3. Contract and Compliance Tracking
Each LIA operates under a contract with DPH that outlines the services they are expected to deliver, the outcomes they must achieve, and the reporting they must submit. HubSpot's Deals pipeline is used to track the status of these contracts and monitor key compliance milestones.
Your role in this area is to keep the pipeline up to date as milestones are reached and to flag anything that looks overdue or off track. In practice, this means moving deal records through pipeline stages as compliance steps are completed, updating due dates, and making sure each LIA's record reflects current status. If a contract deliverable is approaching its deadline and has not been completed, flagging that to Emily or the appropriate team member promptly is part of your job.
4. Monthly Reporting Support
LIAs are required to submit monthly data reports to DPH as a condition of their MIECHV funding. These reports document the families served, home visits completed, and other key program metrics. Your role generally includes tracking which LIAs have submitted their monthly reports, following up with any agencies that have not submitted by the deadline, and helping organize the data once it is received. You will get more specific guidance from Emily on what your piece of this looks like.

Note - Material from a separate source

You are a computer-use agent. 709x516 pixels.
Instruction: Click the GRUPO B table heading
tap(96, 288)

5. Communications and Email
DPH uses HubSpot's Marketing email tools to communicate with LIA staff and other program contacts. These communications might include event invitations, program updates, deadline reminders, resource announcements, or other program-wide messages.

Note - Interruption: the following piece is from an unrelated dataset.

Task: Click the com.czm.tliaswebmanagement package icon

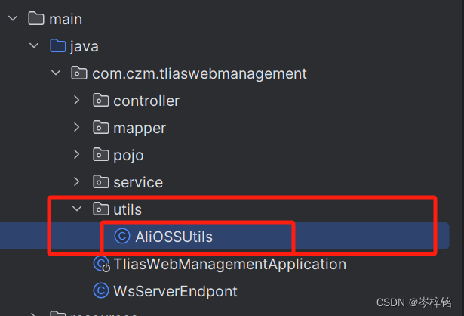Action: (79, 73)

Your role in this area includes drafting or formatting emails in HubSpot, managing contact lists or segments to make sure the right people receive each message, scheduling sends, and reviewing basic performance data after emails go out. What matters most is accuracy: the right audience, the right information, sent at the right time. Chelsea Manwiller, the Social Marketing Coordinator, may also be involved in program communications and is a good resource if you have questions about format or messaging.
A Note on Learning Curve
If some of this feels unfamiliar right now, that is completely normal. HubSpot has a lot of features, and the Home Visiting program has its own specific ways of using them. Give yourself permission to learn incrementally. The knowledge base is here to support you, and the team is available to answer questions. The most important thing in your first weeks is to understand the big picture -- the details will come with time and practice.